Q2: It seems that without text encoding, the performance is close to the final version. Moreover, only two scenes of one dataset are used to conduct the ablation study. I'm wondering, on average (all scenes and other datasets), is the text encoding essential, or is it optimal?

A2: We respectfully note that the PSNR gains in our two ablation studies are 1.76 and 1.25, and such PNSR gains can be considered to be very significant in NeRF studies. Most new NeRF methods cannot outperform the baselines by more than 1 PSNR gain. If the reviewer want to know more about recent empirical advancements of NeRF studies, please refer to recent top-conference NeRF papers ( e.g. Trivec ICCV2023).

Thus, while the classification loss itself can lead to a more significant improvement, we hold that the target encoding is still expected to be helpful in most cases.

In fact, the regression loss (discussed in Q1-A1) and target encoding are both helpful and positive, while their effects are less significant than the (modified) BCE loss term.

Q3: The implementation and comparison are conducted based on methods published in 2020 and 2021. Only DVGO was published in CVPR 2022, which was also long ago. It is kindly suggested to conduct experiments on more recent SOTA methods to evaluate the effectiveness and generality of the proposed approach.

A3: Thanks for the constructive suggestion. The currently used NeRF backnones are all popular and representative methods covering the tasks of static scenes, geometry reconstruction, and dynamic scenes. The experiments are comprehensive.

Some recent works proposed in 2023 (e.g. Strivec) are considered to be SOTA. In our recent supplementary experiment, Strivec-C can outperform Strivec-R by 3 PSNR gain. We are conducting more comparative experiments using SOTA methods proposed in 2023. We would like to present more empirical results of recent NeRF variants for comparing NFC and NFR in the revision.

Q4: Since I'm not an expert in Nerf, I'm truly wondering, why such a simple yet effective formulation is proposed in 2023.

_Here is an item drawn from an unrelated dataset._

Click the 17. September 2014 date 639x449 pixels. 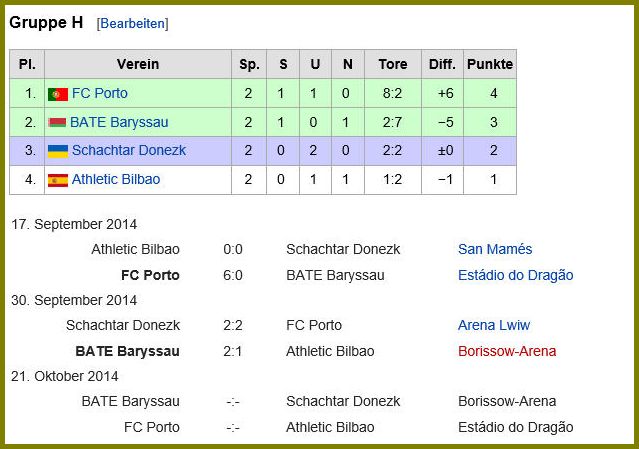pos(74,224)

A4: An interesting question. We personally tend to think that most researchers from the NeRF community focus more on modifying backbones and lack the motivation/tradition to rethink the basic formula of NeRF from a learning perspective. Moreover, the numerical instability problem of directly using the BCE loss may have prevented some researchers’ early explorations along this direction.

Reference:

[1] Gao, Q., Xu, Q., Su, H., Neumann, U., & Xu, Z. (2023). Strivec: Sparse tri-vector radiance fields. In Proceedings of the IEEE/CVF International Conference on Computer Vision (pp. 17569-17579).

评论

Thanks for the explanation, which addresses most of my concerns. I'm still curious about the ablation study of text encoding. On average (other datasets and scenes), how does it improve the performance? Moreover, I'm wondering if there are other design choices for text encoding, and how they perform.

评论

Q5: On average (other datasets and scenes), how does target encoding improve the performance?

A5: We would like to extend the ablation study of target encoding over more scenes. In the recent ablation study over 8 scenes, we observe that the PSNR gain of target encoding is 1.62, which is also significant.

Q6: If there are other design choices for text encoding, and how they perform.

A6: Thanks for the question. In principle, any inverse encoding algorithm is a possible choice for target encoding in neural fields. We have tried a very naïve strategy which formulates a 256-class classification problem via 256-dimensional one-hot encoding for each channel. This is unfortunately more expensive and weaker than the binary-number encoding. The employed binary-number encoding are very simple yet efficient as an inverse encoding method.

We believe it will be interesting to explore learnable target encoding via a ML module in future. A learnable design choice could lead to further improvement beyond the rule-based design choice of this work.

评论

Thanks. I would like to raise my rating if the mentioned results are updated in the revision.

评论

We gratefully appreciate your kind support!

We have revised our submission following your suggestions.

-SOTA methods. We presented the quantitative and qualitative results of Strivec (ICCV 2023) in Table 12 and Figure 8, respectively. The results show that NFC may also improve very recent regression-based neural field methods. We will try to present more results of recent SOTA methods in future.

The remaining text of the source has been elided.